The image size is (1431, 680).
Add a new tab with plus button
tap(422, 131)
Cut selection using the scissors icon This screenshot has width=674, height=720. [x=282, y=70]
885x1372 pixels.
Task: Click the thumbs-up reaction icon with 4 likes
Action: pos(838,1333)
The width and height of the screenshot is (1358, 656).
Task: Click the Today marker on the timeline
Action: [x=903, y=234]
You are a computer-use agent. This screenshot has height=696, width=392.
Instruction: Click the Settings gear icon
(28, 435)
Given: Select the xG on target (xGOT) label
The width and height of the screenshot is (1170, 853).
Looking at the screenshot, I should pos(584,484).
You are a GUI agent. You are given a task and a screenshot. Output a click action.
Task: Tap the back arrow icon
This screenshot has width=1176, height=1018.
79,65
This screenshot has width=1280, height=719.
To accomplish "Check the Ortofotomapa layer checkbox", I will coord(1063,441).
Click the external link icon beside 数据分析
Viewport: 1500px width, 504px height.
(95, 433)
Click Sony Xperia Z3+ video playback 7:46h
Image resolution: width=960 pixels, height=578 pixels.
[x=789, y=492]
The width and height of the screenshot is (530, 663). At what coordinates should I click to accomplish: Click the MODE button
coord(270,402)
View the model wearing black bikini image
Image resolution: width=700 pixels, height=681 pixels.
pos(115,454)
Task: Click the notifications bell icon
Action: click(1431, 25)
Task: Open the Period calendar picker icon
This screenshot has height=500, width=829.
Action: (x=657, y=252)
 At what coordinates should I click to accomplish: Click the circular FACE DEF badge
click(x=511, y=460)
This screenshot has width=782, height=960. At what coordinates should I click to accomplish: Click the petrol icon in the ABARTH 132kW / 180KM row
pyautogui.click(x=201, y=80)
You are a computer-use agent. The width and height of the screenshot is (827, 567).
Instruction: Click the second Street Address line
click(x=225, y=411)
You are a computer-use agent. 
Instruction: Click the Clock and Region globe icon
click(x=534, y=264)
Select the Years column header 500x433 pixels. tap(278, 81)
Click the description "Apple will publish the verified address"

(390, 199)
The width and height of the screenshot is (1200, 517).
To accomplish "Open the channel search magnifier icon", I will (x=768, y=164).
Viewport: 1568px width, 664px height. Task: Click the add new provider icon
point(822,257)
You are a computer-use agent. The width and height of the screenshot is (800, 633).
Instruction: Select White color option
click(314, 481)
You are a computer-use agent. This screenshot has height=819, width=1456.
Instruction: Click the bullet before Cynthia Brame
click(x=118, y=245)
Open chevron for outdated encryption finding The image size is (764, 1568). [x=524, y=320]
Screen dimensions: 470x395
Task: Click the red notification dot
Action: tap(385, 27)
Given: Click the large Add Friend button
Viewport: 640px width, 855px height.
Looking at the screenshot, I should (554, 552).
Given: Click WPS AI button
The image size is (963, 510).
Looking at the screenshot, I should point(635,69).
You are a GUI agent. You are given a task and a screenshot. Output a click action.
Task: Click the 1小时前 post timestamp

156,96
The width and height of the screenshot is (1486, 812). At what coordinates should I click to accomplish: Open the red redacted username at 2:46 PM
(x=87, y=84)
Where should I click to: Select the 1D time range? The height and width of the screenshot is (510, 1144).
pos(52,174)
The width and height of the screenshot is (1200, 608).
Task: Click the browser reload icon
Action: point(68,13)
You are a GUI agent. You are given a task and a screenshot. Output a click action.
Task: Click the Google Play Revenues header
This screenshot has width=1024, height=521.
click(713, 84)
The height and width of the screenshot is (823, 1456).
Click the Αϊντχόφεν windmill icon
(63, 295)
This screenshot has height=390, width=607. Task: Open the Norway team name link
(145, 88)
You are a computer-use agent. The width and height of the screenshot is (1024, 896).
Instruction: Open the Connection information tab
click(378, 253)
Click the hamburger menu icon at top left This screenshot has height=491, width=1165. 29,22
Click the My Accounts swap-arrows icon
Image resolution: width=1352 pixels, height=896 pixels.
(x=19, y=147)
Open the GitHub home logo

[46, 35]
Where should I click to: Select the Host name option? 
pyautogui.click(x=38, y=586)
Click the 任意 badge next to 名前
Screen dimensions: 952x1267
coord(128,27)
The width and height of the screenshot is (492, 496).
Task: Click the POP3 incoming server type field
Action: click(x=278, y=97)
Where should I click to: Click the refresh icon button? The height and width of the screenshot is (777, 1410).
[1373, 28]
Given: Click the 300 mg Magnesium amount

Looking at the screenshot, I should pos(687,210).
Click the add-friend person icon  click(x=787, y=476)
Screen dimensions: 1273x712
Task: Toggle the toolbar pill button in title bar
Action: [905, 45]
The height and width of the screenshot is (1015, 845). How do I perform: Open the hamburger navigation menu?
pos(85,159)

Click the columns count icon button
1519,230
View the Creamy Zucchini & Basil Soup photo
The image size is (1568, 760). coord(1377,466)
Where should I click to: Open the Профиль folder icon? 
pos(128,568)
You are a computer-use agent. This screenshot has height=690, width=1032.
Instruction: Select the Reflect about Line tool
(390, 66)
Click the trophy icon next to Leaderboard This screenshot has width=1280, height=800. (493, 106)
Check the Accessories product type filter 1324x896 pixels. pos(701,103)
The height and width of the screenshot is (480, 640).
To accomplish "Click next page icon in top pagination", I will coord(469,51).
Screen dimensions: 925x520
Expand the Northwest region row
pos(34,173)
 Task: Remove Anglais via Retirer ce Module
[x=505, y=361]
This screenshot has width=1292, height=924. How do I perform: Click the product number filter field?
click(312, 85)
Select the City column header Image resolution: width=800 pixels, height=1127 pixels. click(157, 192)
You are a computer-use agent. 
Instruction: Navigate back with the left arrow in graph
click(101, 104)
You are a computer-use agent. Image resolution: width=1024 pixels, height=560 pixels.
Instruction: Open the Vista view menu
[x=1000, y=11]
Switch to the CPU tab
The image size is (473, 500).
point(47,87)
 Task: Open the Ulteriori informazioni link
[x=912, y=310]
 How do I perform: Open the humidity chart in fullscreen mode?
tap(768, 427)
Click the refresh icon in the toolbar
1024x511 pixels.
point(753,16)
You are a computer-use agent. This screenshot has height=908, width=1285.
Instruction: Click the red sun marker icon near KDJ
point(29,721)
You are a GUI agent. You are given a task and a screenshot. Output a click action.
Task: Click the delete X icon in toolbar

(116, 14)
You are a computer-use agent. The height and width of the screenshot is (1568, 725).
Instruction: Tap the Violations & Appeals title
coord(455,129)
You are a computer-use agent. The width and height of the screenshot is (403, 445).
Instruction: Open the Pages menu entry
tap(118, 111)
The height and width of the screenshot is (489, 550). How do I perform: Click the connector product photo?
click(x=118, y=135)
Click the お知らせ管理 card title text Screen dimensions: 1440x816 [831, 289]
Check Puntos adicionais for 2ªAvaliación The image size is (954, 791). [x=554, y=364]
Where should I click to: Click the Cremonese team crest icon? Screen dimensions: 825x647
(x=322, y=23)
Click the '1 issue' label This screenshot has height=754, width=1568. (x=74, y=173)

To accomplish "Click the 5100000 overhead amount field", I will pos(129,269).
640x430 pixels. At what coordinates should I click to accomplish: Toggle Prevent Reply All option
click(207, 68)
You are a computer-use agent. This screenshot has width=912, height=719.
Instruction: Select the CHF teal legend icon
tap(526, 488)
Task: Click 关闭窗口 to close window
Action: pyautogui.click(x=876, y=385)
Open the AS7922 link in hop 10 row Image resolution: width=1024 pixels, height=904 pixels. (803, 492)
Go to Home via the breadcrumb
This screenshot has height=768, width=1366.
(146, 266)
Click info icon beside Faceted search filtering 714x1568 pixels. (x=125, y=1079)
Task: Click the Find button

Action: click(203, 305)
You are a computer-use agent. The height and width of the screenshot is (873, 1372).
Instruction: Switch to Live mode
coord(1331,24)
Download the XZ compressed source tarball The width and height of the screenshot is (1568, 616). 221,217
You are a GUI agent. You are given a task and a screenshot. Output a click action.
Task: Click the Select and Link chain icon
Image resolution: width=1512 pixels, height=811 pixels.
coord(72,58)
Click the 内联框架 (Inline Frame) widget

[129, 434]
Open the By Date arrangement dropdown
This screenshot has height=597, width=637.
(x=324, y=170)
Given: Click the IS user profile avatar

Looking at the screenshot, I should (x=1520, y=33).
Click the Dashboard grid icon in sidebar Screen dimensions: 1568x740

::::::

*Task instructions*
Only the lines above from the line containing "1024x511 pixels." through the line containing "Download the XZ" should be retyped, exactly and with both ends included.

*Response to the task*
1024x511 pixels.
point(753,16)
You are a computer-use agent. This screenshot has height=908, width=1285.
Instruction: Click the red sun marker icon near KDJ
point(29,721)
You are a GUI agent. You are given a task and a screenshot. Output a click action.
Task: Click the delete X icon in toolbar

(116, 14)
You are a computer-use agent. The height and width of the screenshot is (1568, 725).
Instruction: Tap the Violations & Appeals title
coord(455,129)
You are a computer-use agent. The width and height of the screenshot is (403, 445).
Instruction: Open the Pages menu entry
tap(118, 111)
The height and width of the screenshot is (489, 550). How do I perform: Click the connector product photo?
click(x=118, y=135)
Click the お知らせ管理 card title text Screen dimensions: 1440x816 [831, 289]
Check Puntos adicionais for 2ªAvaliación The image size is (954, 791). [x=554, y=364]
Where should I click to: Click the Cremonese team crest icon? Screen dimensions: 825x647
(x=322, y=23)
Click the '1 issue' label This screenshot has height=754, width=1568. (x=74, y=173)

To accomplish "Click the 5100000 overhead amount field", I will pos(129,269).
640x430 pixels. At what coordinates should I click to accomplish: Toggle Prevent Reply All option
click(207, 68)
You are a computer-use agent. This screenshot has width=912, height=719.
Instruction: Select the CHF teal legend icon
tap(526, 488)
Task: Click 关闭窗口 to close window
Action: pyautogui.click(x=876, y=385)
Open the AS7922 link in hop 10 row Image resolution: width=1024 pixels, height=904 pixels. (803, 492)
Go to Home via the breadcrumb
This screenshot has height=768, width=1366.
(146, 266)
Click info icon beside Faceted search filtering 714x1568 pixels. (x=125, y=1079)
Task: Click the Find button

Action: click(203, 305)
You are a computer-use agent. The height and width of the screenshot is (873, 1372).
Instruction: Switch to Live mode
coord(1331,24)
Download the XZ compressed source tarball The width and height of the screenshot is (1568, 616). 221,217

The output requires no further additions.